Micro Controller Choices

Two types of micro controllers were used for this project:

  • Basic Stamps from Parallax
  • Picaxes from Rev-Ed in the UK.

See the pages on these processors which explains them in a little more detail. In a nutshell, both run an interpreted form of the Basic programming language, and can be programmed by connecting them to the serial port of your computer.

The Basic Stamp 2 modules (BS2) used cost more and are more advanced and robust than the Picaxes. But the Picaxe has such a low cost that it can be deployed in some contexts in order to save money. The Picaxe was suitable for the lamp controller and was to be used for the relay controller (but problems forced a late switch back to a BS2).

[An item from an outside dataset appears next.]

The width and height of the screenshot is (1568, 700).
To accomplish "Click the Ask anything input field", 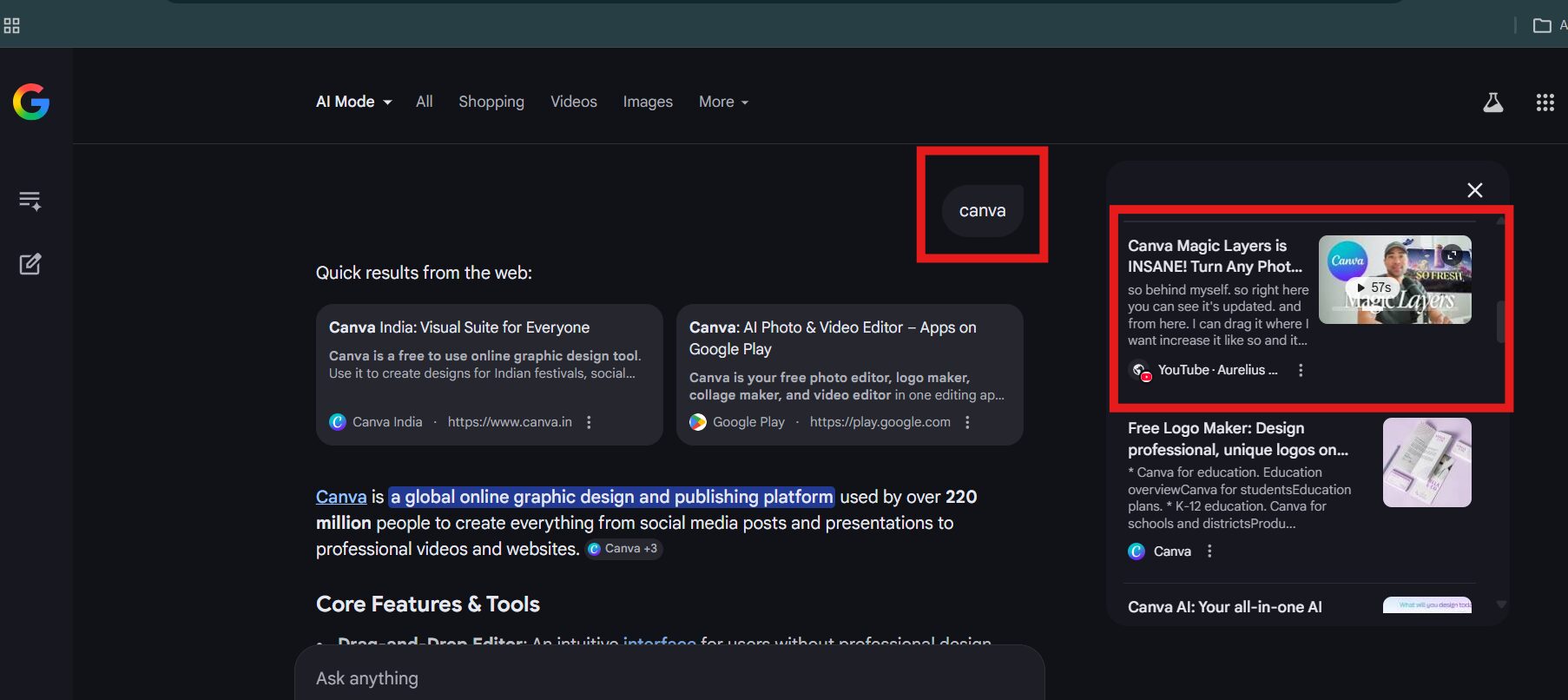I will tap(669, 678).
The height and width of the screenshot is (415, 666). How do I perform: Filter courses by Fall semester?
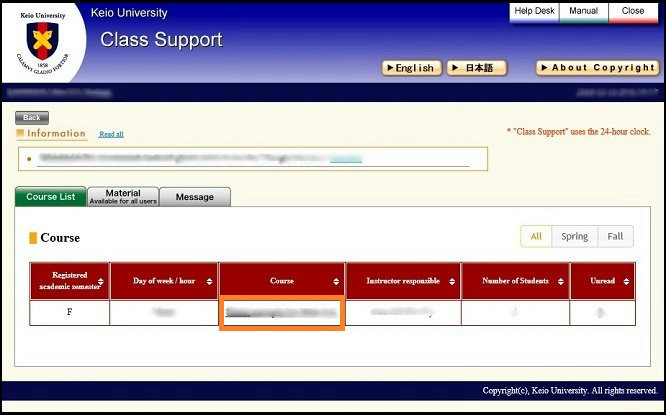tap(615, 236)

These processors when running the interpreted form of Basic execute slowly in comparison to other micro controllers that run assembler code or compiled C code. Generally however there is a steeper learning curve for those processors and higher initial developments costs (e.g. compiler costs, dedicated chip programmers, etc.). If you build a game for commercial production you would use something more advanced than the Basic Stamps employed here.

Use of the PC and Windows

If the PC is to be used, why not use it to control everything and get rid of the micros? Well, Windows is not a real time operating system. That means it is not really suitable for handling critical real-time events like reading switches and so forth. Thus the design used in this project tried to isolate the PC code from as many of the real time aspects as possible.

So for example, we will not rely on the PC code to issue a command to shut off a solenoid coil after firing it. We only want the coil on for 100 milliseconds (100ms) or so. If Windows decided to do a background file write as we attempted to issue a command to release the coil, that command could be delayed for a second or two potentially. Leaving solenoids locked on for 2 seconds is not good.

So we try and let the relay controller worry about details like that, by telling it up front how long to fire the coil for.

Similarly for in coming switch events, we queue them up asynchronously on a different thread as soon as they come in. If the PC code is busy at that time doing something else, it can look at the queue later at its leisure and take the appropriate action.

What the PC is great for however are things like:

  • File i/o for reading configuration information and writing logs
  • Programming business logic (game rules) with rich programming tools and development environments not to mention unlimited RAM amounts. The Java code can access hundreds of megabytes of memory if desired. The Picaxe micro controller used in this project has direct access to only 14 bytes of RAM in comparison!

Note also that it could be possible to use a "free" operating system such as Linux for control rather than Windows, or some other permutation designed for real time usage. All PC code is written here in Java, which in theory can run on various platforms. The communications API code might need to be adapted, etc.

Other Projects

Other folks have built home games in the past and there will be more in the future. They employ different techniques with different advantages, disadvantages and applicability. Search the Internet to find out about these. I will try and put links here in the future.

I only began with electronic experimentation this year. Others who are smarter or have more experience in this area (e.g. electrical engineers) have a leg up on me in that regard. There is a ton I still have to learn so this project is just work done at a point in time. I’m sure just about every aspect of this project could be improved upon.